I still have not been convinced that Beckwith was dispassionately exploring the philosophical and sociopolitical status of ID and was not advocating on behalf of it.
.

Comments:
Hi John. As you will see in my UST law and policy piece coming out, I agree that final and formal causes have no place in scientific theory-making. What I suggest in my piece is that the absence of final and formal causes from scientific theory-making should not be confused with embracing final and formal causes in one's philosophy of nature. The problem, as I see it, is the equating of "science" with "knowledge." This is something I was really driving it in my earlier work on ID (2001-2003), but had not acquired the vocabulary to say in just the right way. Over the past six years or so I've been grappling with how to better articulate my concerns in a way that makes sense to those outside of philosophy. That's why my 2004-05 piece in Journal of Law and Religion reads the way it does.
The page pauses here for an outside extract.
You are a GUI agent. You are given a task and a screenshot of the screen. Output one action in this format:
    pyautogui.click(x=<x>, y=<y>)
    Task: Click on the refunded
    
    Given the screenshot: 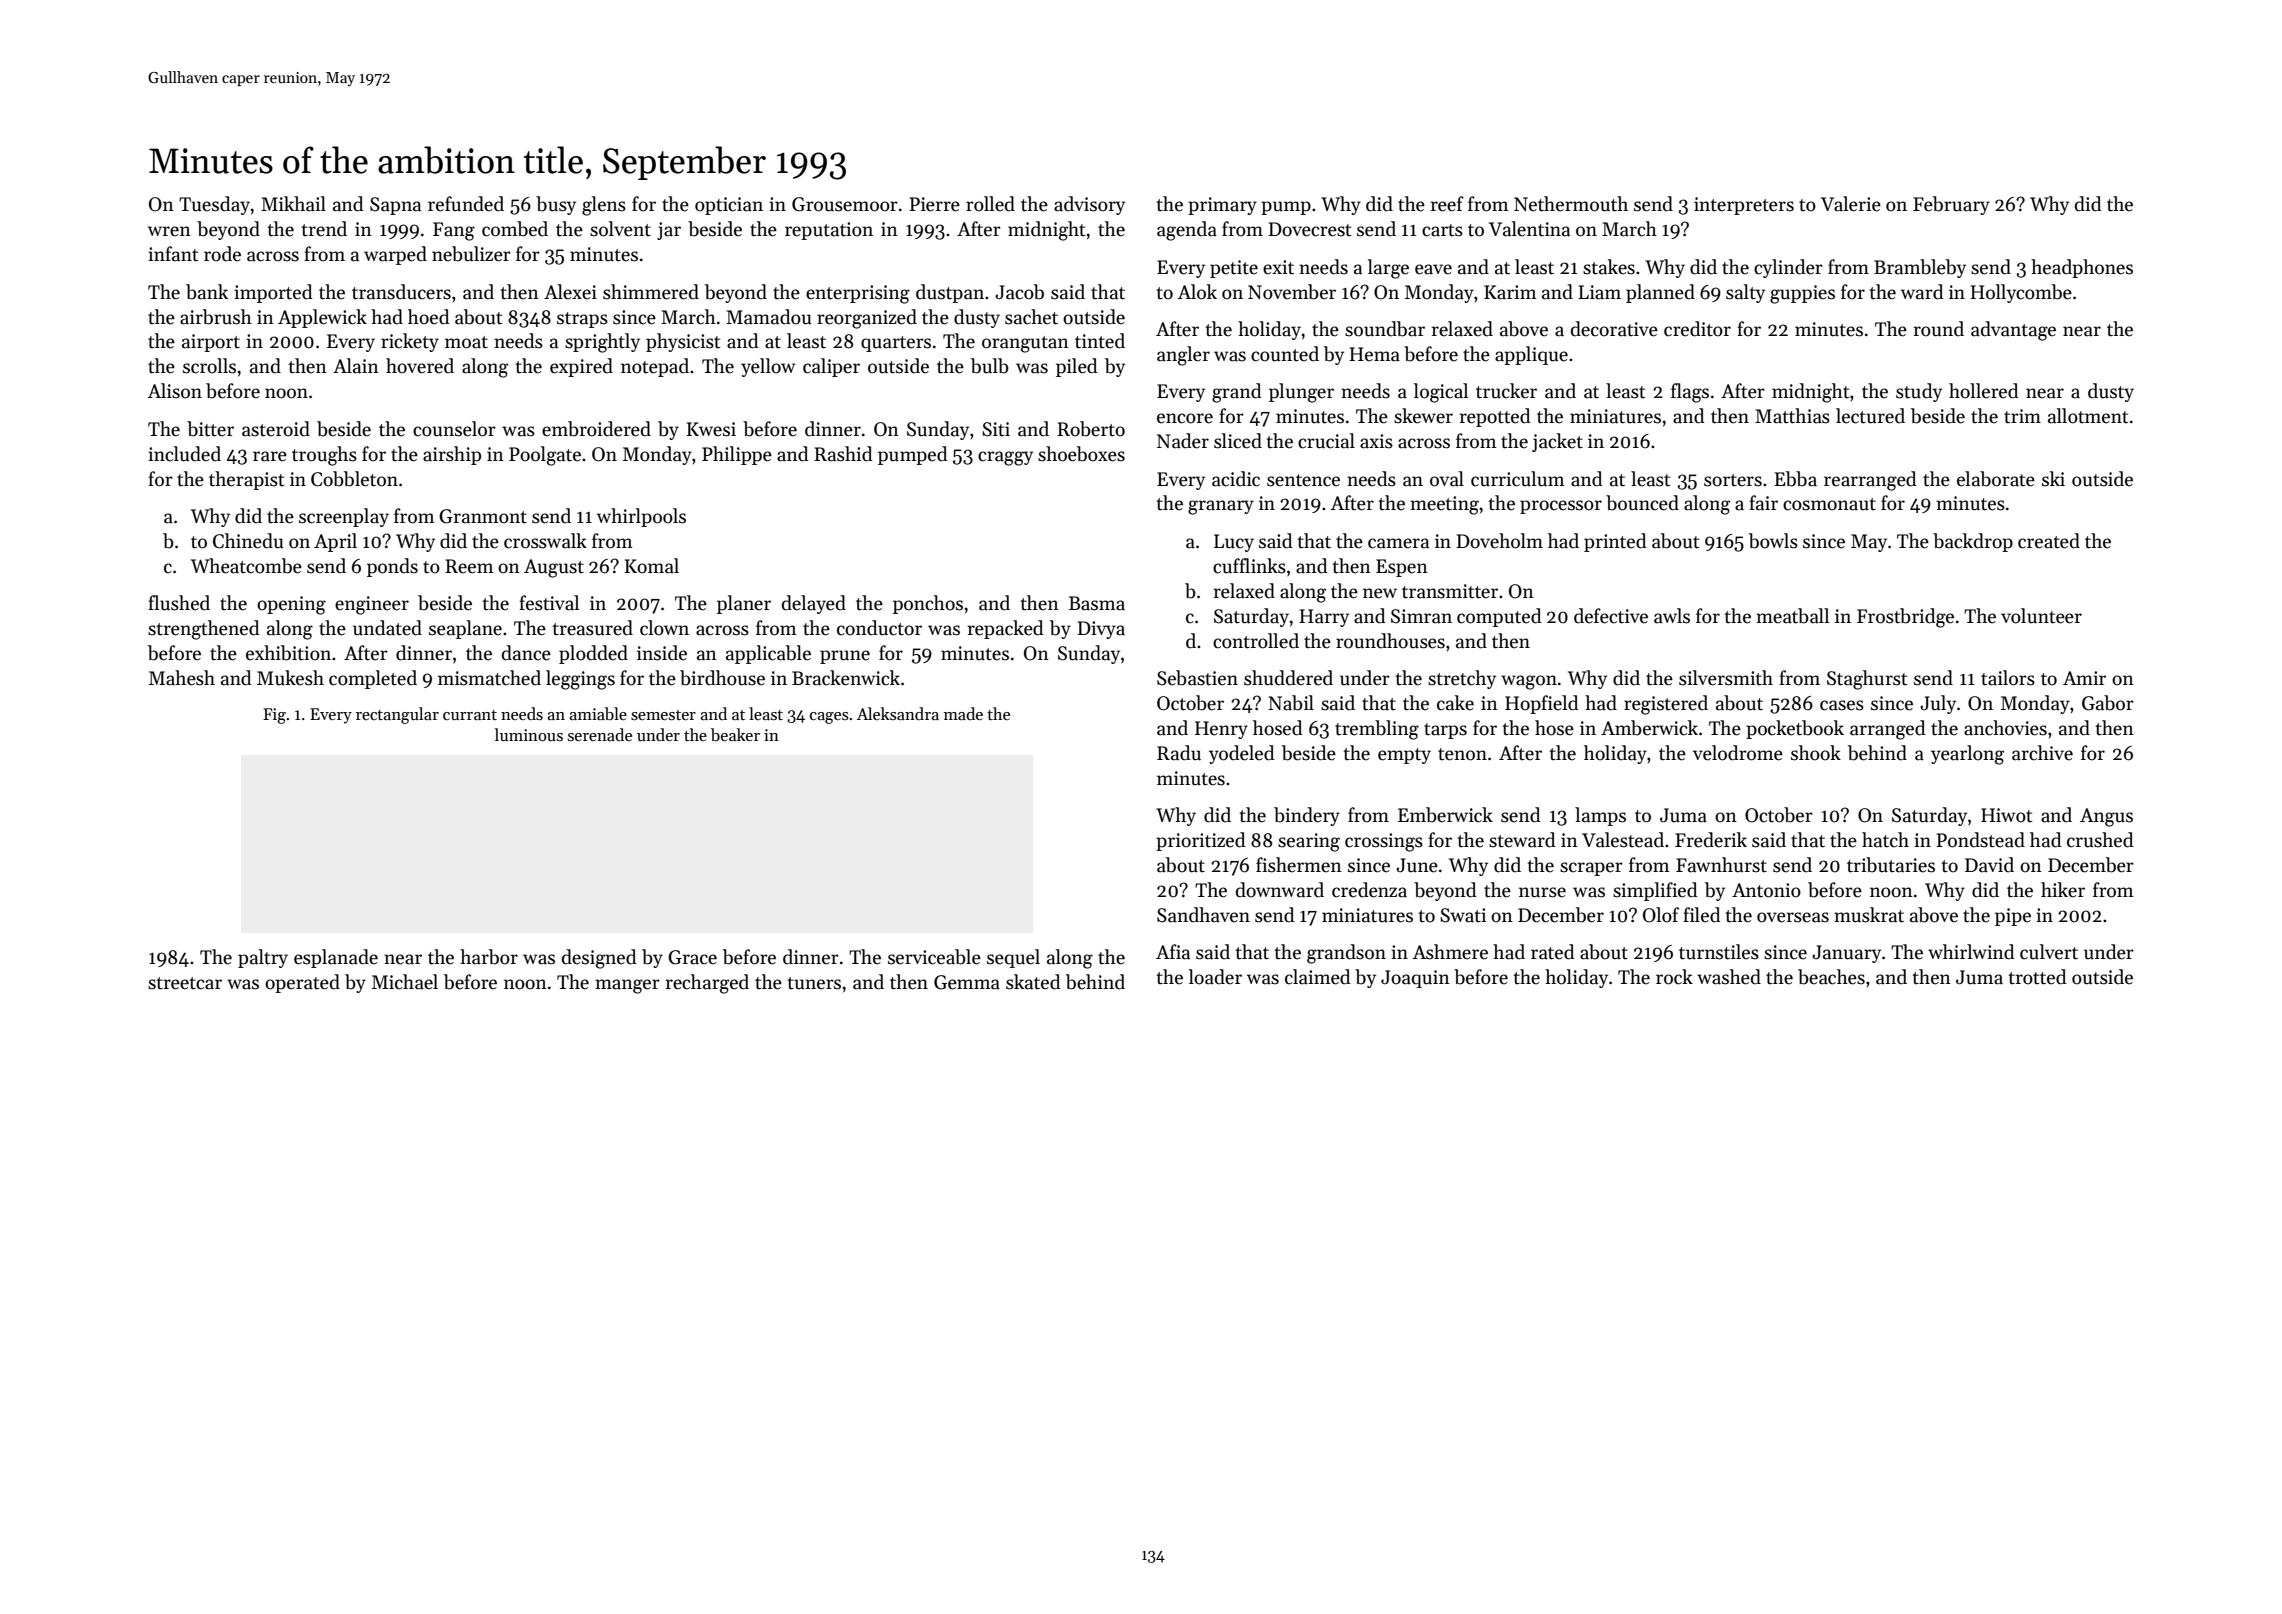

Here's what i write in FN 59 in my forthcoming piece:

I am not suggesting that TD [thomistic design] should, like ID, claim it is a “science.” Rather, TD, like Dawkins’ atheistic materialism, is a philosophical point of view. See GILSON supra note 3, at 15–16, 133:

////[F]inalists [like TD advocates]… are constrained by the evidence of facts which in the tradition and through the example of Aristotle they desire to make intelligible. As far as I know, they do not claim anymore that “scientific” evidence is on their side; the scientific description of ontogenesis and phylogenesis remains identically what it is without the need of going back to the first, transscientific principles of mechanism or finalism. Natural science neither destroys final causality nor establishes it. These two principles belong to the philosophy of the science of nature, to that which we have called its “wisdom.” What scientists, as scientists, can do to help clarify the prob-lem of natural teleology is not to busy themselves with it. They are the most qualified of all to keep philosophizing about it, if they so desire; but it is then necessary that they agree to philoso-phize….Finalist philosophies [like TD] are responsible to themselves; they do not involve them-selves with science at all, and science, as such, has no cause to concern itself with them.”////

The article is coming out in about two weeks. I would be more than happy to send you a PDF of it when it comes out. Feel free to email me.

Thank you for your interest in my work.
 
Natural science neither destroys final causality nor establishes it. These two principles belong to the philosophy of the science of nature, to that which we have called its “wisdom.”

yeah, whatever
 
The problem, as I see it, is the equating of "science" with "knowledge."

I've taken much the same position, though I would add that science is the closest thing we have to "knowledge." But I'll be happy to wait until I get your article (I've emailed your university account) before passing judgment.